▶ [Your assignment]:
Please output each entry exactly as it appears.

▶ [Data shown]:

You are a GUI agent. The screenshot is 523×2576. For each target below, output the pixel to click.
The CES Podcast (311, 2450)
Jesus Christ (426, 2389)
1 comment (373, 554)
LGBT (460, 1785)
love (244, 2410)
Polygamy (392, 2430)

▶ [Result for this task]:
You are a GUI agent. The screenshot is 523×2576. For each target below, output the pixel to click.
The CES Podcast (311, 2450)
Jesus Christ (426, 2389)
1 comment (373, 554)
LGBT (460, 1785)
love (244, 2410)
Polygamy (392, 2430)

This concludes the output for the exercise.